What is the AltaVault eviction process?
Applies to
- AltaVault
- AVA400
- AVA800
- AVA-v
Answer
- AltaVault has a local disk cache that receives backup data as it is encoded and subsequently replicated to the cloud
- The eviction process is responsible for maintaining some free space on the disk cache (datastore) and keeps it from filling up entirely
- Deployments are typically sized such that the new data ingest rate will rotate the disk cache in about 30 days (default), which allows fast decoding (reading) of recently encoded (written) backup jobs
- This local cache feature is a key differentiator for AltaVault and ensures a low recovery time objective (RTO) for the most recent backups
- The evicter process uses three watermarks:
- Eviction threshold (evicter.maxpctused):
- This is the utilization percentage that the evicter works to maintain
- If the utilization exceeds this value, the evicter will start deleting slab files until it drops below it within a particular percentage
- Eviction alarm (evicter.maxpctused + evicter.alarmwindow):
- This is the utilization percentage where an alarm will be raised, indicating that the utilization of the local disk cache is too high
- Eviction upperbound (evicter.upperbound):
- This is the utilization percentage where Altavault will stop accepting write requests to prevent the physical disk from filling up entirely
- At this level, the filesystem will return a 'no space on filesystem' error to the front-end protocols (OST/SMB/NFS)

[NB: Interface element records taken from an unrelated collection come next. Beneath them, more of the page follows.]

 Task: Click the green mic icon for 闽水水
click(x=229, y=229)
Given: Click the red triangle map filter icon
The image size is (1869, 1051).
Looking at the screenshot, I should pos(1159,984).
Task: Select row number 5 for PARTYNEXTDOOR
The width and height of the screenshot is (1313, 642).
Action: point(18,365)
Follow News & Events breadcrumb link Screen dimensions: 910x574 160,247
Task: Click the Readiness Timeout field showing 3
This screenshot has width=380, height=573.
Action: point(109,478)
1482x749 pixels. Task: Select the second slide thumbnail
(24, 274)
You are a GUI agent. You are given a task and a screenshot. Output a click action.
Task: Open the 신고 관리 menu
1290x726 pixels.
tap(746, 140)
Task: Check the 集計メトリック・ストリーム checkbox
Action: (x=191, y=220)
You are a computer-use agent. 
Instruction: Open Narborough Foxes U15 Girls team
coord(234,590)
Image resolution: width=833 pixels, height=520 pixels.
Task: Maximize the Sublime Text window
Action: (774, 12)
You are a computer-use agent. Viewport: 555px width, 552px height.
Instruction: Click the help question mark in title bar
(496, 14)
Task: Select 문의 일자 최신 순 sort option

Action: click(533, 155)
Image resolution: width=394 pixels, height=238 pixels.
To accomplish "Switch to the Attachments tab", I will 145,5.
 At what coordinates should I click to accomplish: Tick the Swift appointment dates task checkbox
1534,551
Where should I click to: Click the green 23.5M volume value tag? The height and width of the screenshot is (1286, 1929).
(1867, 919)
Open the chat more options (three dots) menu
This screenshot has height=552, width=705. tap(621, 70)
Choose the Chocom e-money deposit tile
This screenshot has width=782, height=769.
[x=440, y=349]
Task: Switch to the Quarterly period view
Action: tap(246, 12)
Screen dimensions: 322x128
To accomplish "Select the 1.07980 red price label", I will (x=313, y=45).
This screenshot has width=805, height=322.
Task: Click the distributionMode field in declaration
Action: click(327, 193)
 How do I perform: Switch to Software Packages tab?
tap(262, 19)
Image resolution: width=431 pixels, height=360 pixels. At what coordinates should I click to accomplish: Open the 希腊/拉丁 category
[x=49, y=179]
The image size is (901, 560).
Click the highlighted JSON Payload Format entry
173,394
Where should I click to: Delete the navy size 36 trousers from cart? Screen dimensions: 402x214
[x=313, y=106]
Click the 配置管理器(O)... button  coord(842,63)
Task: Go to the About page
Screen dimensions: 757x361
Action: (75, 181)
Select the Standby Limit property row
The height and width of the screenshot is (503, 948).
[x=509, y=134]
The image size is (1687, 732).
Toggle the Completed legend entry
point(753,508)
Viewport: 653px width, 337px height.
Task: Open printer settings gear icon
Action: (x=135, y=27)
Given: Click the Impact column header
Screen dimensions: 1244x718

- Eviction threshold (evicter.maxpctused):
- When this occurs, log messages similar to the following will be seen
Apr 2 02:34:01 ss3030-dmz-nk2 rfsd[8609]: [megamount/vnode.ERR] (30318) encode failed: no space on filesystem
Apr 2 02:34:01 ss3030-dmz-nk2 rfsd[8609]: [megamount/vnode.ERR] (31432) encode failed: no space on filesystem
Apr 2 02:34:01 ss3030-dmz-nk2 rfsd[8609]: [write_cache.ERR] (30318) flush failed: no space on filesystem
Apr 2 02:34:01 ss3030-dmz-nk2 rfsd[8609]: [megamount/vnode.ERR] (30318) failed to commit write: no space on filesystem
Apr 2 02:34:01 ss3030-dmz-nk2 rfsd[8609]: [write_cache.ERR] (30318) destructor flush failed :no space on filesystem
Apr 2 02:34:01 ss3030-dmz-nk2 rfsd[8609]: [encoder.ERR] (30318) Encoder 0x299e71018 destructor, aborting
Apr 2 02:34:01 ss3030-dmz-nk2 rfsd[8609]: [write_cache.ERR] (31432) flush failed: no space on filesystem
Apr 2 02:34:01 ss3030-dmz-nk2 rfsd[8609]: [megamount/vnode.ERR] (31432) failed to commit write: no space on filesystem
Apr 2 02:34:01 ss3030-dmz-nk2 rfsd[8609]: [write_cache.ERR] (31432) destructor flush failed :no space on filesystem
Apr 2 02:34:01 ss3030-dmz-nk2 rfsd[8609]: [encoder.ERR] (31432) Encoder 0x28f726798 destructor, aborting
Apr 2 02:34:01 ss3030-dmz-nk2 rfsd[8609]: [megastore.NOTICE] (30318) aborting transaction 149/14340392 (29 resources)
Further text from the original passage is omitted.